**What the task asks:**
Starting with the line containing "Портативна акустика Behringer" and going on through the line containing "Terms & Conditions (1317, 1270)", both included, rewrite each line of the listing in full, shifting every coordinate in its answer by adding 21.

**Available data:**

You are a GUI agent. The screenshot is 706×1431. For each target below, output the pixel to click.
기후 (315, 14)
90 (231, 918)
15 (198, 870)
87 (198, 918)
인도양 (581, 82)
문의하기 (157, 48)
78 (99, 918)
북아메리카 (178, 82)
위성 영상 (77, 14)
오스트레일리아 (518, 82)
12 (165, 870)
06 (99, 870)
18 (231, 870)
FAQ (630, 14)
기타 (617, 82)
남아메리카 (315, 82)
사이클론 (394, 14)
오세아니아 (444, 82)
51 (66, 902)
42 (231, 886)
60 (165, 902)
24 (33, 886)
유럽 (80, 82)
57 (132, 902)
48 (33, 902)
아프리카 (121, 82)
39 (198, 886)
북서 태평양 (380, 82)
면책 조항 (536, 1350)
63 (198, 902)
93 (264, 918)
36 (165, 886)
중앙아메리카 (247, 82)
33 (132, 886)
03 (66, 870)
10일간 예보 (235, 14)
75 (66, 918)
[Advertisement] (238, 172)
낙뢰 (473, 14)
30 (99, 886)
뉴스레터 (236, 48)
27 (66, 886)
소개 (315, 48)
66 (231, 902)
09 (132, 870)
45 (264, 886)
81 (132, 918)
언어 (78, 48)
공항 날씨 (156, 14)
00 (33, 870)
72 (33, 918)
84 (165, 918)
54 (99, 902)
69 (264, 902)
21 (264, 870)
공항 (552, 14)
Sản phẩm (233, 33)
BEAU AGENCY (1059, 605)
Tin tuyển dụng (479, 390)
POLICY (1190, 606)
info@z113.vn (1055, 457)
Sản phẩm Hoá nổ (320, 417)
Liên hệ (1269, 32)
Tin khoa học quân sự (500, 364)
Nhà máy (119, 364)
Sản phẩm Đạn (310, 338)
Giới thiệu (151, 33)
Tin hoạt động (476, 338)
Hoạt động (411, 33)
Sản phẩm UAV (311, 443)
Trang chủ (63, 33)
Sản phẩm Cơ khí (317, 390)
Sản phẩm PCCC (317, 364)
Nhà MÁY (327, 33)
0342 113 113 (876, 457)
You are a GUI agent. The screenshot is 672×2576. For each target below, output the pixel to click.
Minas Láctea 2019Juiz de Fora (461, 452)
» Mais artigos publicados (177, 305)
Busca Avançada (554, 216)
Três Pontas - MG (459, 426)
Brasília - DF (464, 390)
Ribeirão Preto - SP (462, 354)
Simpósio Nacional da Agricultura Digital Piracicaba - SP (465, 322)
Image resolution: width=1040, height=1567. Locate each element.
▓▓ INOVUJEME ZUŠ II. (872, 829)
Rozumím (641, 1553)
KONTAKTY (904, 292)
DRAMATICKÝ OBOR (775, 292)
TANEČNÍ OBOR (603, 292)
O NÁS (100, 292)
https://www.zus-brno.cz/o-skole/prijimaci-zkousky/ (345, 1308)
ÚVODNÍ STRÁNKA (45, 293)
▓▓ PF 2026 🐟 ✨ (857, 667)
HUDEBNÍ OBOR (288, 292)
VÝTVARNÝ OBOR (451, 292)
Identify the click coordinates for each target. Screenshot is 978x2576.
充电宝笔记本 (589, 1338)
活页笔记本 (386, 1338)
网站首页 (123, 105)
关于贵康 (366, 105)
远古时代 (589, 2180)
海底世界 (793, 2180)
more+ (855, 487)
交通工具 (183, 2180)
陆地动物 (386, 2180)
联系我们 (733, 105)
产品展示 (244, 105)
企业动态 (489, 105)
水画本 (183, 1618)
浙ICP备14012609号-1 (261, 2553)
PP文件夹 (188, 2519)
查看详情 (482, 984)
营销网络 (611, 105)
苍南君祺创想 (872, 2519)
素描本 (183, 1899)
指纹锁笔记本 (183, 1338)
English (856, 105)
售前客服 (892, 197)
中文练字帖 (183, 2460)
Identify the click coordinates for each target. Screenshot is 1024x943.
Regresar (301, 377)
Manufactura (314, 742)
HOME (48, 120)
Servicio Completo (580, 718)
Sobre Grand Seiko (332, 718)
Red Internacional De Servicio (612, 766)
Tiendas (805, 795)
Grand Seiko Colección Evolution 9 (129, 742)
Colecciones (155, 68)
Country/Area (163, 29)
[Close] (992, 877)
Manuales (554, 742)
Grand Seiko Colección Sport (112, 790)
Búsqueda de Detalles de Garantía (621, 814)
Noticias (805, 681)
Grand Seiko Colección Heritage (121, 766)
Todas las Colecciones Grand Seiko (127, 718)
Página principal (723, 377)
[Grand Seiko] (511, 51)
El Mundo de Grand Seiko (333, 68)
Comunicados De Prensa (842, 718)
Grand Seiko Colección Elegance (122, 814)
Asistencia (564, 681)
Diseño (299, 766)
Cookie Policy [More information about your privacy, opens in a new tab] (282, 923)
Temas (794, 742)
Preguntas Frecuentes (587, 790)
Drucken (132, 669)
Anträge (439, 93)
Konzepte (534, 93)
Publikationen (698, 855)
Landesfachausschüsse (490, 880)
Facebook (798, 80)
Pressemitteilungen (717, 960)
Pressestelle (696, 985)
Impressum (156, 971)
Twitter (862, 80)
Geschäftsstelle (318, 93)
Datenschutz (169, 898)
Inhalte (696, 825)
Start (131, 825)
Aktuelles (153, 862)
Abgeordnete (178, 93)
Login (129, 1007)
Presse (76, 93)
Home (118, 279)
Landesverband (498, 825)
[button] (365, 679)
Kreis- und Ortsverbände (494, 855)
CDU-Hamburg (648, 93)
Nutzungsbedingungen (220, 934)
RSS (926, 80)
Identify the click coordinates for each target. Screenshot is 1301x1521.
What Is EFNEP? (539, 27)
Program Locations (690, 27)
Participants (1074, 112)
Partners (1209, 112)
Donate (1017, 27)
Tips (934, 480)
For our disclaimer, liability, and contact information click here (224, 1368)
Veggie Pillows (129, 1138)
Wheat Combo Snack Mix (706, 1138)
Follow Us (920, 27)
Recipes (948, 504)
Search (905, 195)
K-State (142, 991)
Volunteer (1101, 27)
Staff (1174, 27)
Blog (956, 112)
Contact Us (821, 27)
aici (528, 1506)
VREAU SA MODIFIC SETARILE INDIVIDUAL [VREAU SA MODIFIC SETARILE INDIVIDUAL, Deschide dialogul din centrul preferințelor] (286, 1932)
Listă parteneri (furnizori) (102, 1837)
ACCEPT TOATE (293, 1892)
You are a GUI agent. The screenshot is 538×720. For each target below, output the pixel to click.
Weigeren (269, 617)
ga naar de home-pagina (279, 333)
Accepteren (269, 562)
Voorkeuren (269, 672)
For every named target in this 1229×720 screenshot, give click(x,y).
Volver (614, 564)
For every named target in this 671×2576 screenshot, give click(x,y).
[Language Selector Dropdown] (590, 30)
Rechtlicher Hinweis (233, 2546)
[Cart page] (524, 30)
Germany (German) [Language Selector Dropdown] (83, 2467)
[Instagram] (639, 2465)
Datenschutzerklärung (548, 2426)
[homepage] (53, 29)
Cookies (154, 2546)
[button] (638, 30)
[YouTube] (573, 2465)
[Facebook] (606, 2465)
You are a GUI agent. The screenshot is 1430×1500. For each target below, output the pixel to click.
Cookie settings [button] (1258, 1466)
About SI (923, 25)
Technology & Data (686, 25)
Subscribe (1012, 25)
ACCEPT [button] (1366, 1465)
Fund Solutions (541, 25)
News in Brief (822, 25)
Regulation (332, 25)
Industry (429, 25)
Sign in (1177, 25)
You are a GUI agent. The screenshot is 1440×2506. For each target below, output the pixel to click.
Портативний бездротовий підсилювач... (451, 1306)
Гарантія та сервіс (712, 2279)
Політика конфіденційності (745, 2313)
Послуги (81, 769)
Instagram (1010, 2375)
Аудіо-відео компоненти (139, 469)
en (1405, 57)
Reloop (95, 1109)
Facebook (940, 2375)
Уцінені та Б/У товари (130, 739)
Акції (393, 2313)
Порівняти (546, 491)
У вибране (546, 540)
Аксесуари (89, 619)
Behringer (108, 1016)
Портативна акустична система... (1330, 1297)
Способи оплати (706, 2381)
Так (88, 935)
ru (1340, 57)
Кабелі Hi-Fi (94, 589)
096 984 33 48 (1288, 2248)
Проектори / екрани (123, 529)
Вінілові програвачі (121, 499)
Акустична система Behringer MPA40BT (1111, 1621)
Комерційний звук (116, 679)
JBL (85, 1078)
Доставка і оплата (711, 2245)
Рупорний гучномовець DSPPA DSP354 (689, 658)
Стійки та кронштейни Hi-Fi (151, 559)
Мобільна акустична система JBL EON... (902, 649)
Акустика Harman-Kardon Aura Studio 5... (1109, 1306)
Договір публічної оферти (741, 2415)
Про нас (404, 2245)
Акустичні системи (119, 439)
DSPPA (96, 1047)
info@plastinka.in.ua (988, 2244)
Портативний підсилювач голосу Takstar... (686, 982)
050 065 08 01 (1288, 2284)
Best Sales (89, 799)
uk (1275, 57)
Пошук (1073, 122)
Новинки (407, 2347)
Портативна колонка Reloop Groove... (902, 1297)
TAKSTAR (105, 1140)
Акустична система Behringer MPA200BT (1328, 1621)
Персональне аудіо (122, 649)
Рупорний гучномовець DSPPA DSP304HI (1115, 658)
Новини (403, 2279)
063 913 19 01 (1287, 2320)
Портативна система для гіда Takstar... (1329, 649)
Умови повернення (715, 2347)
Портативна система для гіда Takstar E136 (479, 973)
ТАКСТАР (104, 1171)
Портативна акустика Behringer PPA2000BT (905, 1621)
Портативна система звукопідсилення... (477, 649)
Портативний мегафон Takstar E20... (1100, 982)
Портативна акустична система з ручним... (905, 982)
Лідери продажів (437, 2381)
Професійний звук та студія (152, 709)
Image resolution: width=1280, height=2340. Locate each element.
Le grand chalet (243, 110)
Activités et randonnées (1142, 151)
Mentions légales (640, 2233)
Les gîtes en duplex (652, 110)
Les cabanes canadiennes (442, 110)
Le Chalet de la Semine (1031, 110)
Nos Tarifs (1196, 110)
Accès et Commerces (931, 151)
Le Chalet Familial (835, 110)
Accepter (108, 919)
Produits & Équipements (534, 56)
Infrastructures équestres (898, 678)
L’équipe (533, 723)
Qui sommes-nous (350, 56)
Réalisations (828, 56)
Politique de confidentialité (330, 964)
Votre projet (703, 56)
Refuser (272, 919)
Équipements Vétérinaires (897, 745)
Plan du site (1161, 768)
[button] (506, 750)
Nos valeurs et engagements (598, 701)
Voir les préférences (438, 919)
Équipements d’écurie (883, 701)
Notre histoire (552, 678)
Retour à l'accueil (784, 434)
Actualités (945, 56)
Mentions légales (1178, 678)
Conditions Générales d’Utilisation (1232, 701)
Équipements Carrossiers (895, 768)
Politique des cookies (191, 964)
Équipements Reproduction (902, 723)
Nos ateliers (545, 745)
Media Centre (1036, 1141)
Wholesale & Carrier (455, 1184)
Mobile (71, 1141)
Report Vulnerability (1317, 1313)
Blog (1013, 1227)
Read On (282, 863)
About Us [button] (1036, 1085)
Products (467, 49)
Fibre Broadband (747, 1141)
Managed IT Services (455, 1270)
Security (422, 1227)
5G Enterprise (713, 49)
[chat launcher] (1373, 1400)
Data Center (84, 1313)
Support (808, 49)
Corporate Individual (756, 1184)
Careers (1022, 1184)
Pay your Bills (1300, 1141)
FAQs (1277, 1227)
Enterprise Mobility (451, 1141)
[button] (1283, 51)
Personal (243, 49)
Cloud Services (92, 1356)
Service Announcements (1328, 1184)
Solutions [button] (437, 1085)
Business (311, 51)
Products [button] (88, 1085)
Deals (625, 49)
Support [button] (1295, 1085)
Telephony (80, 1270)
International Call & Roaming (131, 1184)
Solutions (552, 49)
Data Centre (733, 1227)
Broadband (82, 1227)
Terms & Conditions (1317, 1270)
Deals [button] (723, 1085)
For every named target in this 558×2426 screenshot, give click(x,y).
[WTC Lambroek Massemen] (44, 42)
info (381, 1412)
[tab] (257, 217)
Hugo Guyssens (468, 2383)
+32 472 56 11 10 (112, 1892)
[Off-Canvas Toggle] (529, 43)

**The answer:**
Портативна акустика Behringer PPA2000BT (926, 1642)
Портативна система звукопідсилення... (498, 670)
Портативний мегафон Takstar E20... (1121, 1003)
Портативна акустична система з ручним... (926, 1003)
Лідери продажів (458, 2402)
Професійний звук та студія (173, 730)
Image resolution: width=1280, height=2340. Locate each element.
Le grand chalet (264, 131)
Activités et randonnées (1163, 172)
Mentions légales (661, 2254)
Les gîtes en duplex (673, 131)
Les cabanes canadiennes (463, 131)
Le Chalet de la Semine (1052, 131)
Nos Tarifs (1217, 131)
Accès et Commerces (952, 172)
Le Chalet Familial (856, 131)
Accepter (129, 940)
Produits & Équipements (555, 77)
Infrastructures équestres (919, 699)
L’équipe (554, 744)
Qui sommes-nous (371, 77)
Réalisations (849, 77)
Politique de confidentialité (351, 985)
Votre projet (724, 77)
Refuser (293, 940)
Équipements Vétérinaires (918, 766)
Plan du site (1182, 789)
[button] (527, 771)
Nos valeurs et engagements (619, 722)
Voir les préférences (459, 940)
Équipements d’écurie (904, 722)
Notre histoire (573, 699)
Retour à l'accueil (805, 455)
Actualités (966, 77)
Mentions légales (1199, 699)
Conditions Générales d’Utilisation (1253, 722)
Équipements Carrossiers (916, 789)
Politique des cookies (212, 985)
Équipements Reproduction (923, 744)
Nos ateliers (566, 766)
Media Centre (1057, 1162)
Wholesale & Carrier (476, 1205)
Mobile (92, 1162)
Report Vulnerability (1338, 1334)
Blog (1034, 1248)
Read On (303, 884)
About Us [button] (1057, 1106)
Products (488, 70)
Fibre Broadband (768, 1162)
Managed IT Services (476, 1291)
Security (443, 1248)
5G Enterprise (734, 70)
[chat launcher] (1394, 1421)
Data Center (105, 1334)
Support (829, 70)
Corporate Individual (777, 1205)
Careers (1043, 1205)
Pay your Bills (1321, 1162)
FAQs (1298, 1248)
Enterprise Mobility (472, 1162)
[button] (1304, 72)
Personal (264, 70)
Cloud Services (113, 1377)
Service Announcements (1349, 1205)
Solutions [button] (458, 1106)
Business (332, 72)
Products [button] (109, 1106)
Deals (646, 70)
Support [button] (1316, 1106)
Telephony (101, 1291)
International Call & Roaming (152, 1205)
Solutions (573, 70)
Data Centre (754, 1248)
Broadband (103, 1248)
Terms & Conditions (1338, 1291)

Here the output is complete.